In the year 2020, showmanship feels like a distant concept. Never before has a year so harshly questioned the concept and existence of a frontman, with no stages to command or fans to leave in a frenzy from your front room. But pressing play on Femur’s new offering, Misery Express, I’m honestly having a hard time not flipping my coffee table and chucking my mug of coffee across the room.
If there’s one word to describe Sheffield’s Femur, it would be showmanship. To try describing what I mean for anyone who hasn’t been to a Femur gig, allow me to build you an image:
It’s nearing midnight on a Friday, it’s the first night of Sheffield’s Tramlines and you’re crammed into a basement venue (Covid doesn’t exist in this imaginary world, no social distancing necessary). All your friends are there and suddenly you’re screaming in their face. The second Femur start playing the entire room is moving and you’re thankful you’re in a basement and not an attic. You’re trying your best to avoid the intense, almost-terrifying eye contact of any band member as you seem to all slip into a trance, and not a calm one. The lead singer, Felix Renshaw, is likely wearing a cowboy hat as his tall frame commands the audience like a kind of messiah. Drummer Danny Cox will likely break his drum sticks and splash blood across the kit within the first song or two. For the 3-minute track, everyone loses it and when it finishes, you can’t help but laugh as you clap your hands raw and scream your throat sore. When I talk about Femur’s showmanship, I mean that, like a kind of return to being 17 again and stuck in a room with all your friends who are excited to be there and just lose it.

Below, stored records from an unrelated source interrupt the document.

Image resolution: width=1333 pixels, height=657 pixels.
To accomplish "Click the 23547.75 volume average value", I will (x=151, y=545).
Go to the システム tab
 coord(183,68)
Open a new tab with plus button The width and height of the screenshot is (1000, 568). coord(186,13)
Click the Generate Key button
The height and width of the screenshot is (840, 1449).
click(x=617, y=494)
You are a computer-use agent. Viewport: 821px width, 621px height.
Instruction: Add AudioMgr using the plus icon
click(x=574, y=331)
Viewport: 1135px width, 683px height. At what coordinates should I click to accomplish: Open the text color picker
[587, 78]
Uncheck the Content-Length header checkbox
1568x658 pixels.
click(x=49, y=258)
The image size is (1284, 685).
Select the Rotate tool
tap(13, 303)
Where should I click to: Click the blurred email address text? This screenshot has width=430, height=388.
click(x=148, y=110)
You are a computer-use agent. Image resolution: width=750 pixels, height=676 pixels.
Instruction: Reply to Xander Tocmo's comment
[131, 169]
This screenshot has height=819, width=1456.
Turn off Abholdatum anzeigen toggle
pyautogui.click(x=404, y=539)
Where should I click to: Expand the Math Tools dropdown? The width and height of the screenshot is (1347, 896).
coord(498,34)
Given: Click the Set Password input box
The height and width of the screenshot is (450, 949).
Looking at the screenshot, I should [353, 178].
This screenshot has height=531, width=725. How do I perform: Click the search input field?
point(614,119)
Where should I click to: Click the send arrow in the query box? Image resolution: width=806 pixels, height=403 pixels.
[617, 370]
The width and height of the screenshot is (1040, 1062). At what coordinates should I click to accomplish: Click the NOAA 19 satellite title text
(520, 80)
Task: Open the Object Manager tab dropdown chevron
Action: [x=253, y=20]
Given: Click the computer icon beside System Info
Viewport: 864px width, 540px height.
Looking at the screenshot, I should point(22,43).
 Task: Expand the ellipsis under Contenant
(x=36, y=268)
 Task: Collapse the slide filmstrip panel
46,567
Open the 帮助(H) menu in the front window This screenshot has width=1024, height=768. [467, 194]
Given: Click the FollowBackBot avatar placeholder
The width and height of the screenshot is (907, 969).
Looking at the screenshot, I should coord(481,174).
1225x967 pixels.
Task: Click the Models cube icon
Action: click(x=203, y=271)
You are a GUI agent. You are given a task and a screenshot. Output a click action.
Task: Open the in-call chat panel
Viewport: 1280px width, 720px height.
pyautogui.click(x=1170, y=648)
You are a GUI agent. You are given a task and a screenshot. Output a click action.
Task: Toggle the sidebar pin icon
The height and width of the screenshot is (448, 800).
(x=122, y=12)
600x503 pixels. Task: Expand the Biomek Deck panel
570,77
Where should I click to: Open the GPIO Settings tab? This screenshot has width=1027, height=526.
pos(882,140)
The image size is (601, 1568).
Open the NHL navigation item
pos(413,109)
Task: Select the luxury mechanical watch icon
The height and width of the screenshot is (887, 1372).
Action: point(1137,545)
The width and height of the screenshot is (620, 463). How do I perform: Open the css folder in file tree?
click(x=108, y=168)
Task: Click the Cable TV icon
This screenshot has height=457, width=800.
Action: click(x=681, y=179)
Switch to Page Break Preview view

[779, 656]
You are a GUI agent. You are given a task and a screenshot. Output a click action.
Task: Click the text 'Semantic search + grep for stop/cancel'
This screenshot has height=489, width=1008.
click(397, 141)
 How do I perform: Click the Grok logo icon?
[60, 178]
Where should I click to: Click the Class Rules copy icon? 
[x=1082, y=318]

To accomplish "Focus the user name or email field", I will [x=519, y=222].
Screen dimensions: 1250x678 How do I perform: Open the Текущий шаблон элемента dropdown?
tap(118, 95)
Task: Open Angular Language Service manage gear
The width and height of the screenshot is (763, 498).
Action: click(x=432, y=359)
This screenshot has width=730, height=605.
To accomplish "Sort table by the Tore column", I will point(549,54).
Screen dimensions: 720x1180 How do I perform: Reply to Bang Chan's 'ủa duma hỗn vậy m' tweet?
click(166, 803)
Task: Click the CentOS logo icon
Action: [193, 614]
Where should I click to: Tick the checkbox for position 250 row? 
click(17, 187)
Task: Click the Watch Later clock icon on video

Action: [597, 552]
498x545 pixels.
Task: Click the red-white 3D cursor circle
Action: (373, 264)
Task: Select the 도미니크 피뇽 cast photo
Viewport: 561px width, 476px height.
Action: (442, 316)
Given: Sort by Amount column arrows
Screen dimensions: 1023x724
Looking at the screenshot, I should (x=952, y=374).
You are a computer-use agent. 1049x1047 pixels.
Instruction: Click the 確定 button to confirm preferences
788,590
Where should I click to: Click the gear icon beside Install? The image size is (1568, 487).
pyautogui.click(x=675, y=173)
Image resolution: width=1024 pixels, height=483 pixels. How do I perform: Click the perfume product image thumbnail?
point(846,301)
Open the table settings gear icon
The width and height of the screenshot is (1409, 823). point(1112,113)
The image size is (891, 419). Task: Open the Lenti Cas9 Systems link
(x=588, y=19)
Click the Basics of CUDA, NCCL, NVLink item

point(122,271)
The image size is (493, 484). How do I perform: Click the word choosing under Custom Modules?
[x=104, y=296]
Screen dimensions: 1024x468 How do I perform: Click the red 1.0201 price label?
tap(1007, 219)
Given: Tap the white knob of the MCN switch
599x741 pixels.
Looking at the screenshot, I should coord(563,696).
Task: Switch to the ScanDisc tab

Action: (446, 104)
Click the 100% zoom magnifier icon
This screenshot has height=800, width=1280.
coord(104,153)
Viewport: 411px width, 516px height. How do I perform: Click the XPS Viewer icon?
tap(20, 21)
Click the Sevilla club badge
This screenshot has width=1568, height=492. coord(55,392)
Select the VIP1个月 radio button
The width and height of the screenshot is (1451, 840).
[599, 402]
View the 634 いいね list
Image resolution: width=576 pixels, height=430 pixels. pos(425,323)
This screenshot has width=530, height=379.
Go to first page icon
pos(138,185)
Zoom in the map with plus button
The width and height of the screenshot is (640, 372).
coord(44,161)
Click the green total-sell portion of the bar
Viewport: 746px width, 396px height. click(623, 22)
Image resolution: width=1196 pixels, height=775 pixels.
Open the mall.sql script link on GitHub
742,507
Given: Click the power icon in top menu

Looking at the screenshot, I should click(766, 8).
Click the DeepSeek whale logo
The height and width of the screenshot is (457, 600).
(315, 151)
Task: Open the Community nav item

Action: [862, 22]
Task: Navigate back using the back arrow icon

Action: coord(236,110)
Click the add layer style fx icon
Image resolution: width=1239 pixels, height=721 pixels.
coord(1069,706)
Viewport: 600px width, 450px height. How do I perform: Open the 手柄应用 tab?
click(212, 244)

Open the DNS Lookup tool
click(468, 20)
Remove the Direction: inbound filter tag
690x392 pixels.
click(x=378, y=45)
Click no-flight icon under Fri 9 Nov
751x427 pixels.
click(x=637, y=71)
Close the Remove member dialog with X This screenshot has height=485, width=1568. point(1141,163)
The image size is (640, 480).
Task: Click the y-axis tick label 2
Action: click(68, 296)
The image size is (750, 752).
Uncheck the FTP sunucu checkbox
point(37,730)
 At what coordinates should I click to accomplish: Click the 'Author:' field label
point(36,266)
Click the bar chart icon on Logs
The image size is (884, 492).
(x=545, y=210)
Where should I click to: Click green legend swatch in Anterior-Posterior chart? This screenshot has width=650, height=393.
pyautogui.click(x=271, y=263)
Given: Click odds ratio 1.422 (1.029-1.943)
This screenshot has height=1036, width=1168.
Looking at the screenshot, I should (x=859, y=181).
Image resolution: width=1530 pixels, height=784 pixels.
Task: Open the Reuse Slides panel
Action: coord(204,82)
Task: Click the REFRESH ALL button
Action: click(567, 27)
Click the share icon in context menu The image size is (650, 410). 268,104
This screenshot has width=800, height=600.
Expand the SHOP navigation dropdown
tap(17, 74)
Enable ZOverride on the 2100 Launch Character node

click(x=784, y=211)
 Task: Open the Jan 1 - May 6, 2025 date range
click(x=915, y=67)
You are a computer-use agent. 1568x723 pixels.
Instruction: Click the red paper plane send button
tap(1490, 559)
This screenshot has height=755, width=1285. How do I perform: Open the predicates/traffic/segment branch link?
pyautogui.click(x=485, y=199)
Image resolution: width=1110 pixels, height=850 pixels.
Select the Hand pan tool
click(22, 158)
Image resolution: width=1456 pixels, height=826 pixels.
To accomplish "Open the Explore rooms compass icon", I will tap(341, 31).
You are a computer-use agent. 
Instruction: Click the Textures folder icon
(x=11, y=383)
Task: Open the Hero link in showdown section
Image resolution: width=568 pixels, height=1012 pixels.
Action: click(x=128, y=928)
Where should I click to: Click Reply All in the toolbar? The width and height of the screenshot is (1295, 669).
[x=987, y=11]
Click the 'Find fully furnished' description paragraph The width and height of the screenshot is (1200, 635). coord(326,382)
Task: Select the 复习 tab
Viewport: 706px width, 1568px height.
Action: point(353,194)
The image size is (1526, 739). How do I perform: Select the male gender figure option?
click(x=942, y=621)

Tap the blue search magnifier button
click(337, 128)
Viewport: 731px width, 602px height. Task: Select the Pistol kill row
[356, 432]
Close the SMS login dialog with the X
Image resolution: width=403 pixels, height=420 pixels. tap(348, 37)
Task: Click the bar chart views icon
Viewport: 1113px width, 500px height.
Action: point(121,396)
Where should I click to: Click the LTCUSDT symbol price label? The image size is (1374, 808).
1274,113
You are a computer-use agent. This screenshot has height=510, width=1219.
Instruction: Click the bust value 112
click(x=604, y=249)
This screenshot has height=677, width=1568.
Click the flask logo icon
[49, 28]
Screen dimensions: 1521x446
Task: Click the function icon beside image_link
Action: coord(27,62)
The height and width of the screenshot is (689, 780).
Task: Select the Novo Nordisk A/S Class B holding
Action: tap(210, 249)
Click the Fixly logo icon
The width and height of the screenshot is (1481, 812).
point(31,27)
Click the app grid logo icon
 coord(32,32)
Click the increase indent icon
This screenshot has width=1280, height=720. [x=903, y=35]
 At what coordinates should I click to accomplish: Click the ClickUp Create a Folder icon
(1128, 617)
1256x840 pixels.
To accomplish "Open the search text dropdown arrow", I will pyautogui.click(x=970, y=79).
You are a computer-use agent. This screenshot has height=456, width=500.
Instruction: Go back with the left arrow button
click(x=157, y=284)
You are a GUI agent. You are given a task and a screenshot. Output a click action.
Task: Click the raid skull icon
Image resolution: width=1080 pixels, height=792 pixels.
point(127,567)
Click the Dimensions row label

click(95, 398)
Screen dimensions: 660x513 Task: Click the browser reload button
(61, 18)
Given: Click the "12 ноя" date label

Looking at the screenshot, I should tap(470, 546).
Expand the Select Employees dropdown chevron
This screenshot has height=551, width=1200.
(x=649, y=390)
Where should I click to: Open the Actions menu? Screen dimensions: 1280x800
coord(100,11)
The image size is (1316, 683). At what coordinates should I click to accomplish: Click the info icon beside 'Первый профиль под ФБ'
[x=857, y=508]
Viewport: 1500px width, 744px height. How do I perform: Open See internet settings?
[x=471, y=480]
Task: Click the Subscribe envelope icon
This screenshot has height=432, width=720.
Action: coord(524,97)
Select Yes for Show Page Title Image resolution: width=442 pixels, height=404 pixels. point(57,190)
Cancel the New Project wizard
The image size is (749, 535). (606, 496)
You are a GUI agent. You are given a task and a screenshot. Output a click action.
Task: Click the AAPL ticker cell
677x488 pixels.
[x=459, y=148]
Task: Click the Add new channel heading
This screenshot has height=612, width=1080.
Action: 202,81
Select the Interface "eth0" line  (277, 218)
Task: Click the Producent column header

The band have a unique and natural presence like all the best live acts, but so many bands could learn a thing or two from Femur. While the chaos takes place, the band’s sound stays tight and perfected. Even in their heaviest and loudest break downs, you can hear skill, never letting their songs slip into just being noise. It’s this that lets the Femur experience be faultlessly translated from gigs to recordings, filtering that energy through your headphones until we can return to venues. Listening to Misery Express is like getting a heavy dose of the adrenaline of live punk music, without being left with the ringing headache.
Press play on Misery Express and you’ll hear it immediately. Taking a slight move away from their previous psyche-rock vibes on tracks, like Second Twin, Misery Express feels more punk fueled. With the sharp drums and tight guitar, the intro pushes your body into movement through its familiarity, sounding like the inside of every punk fan’s brain with it’s exciting happy heaviness.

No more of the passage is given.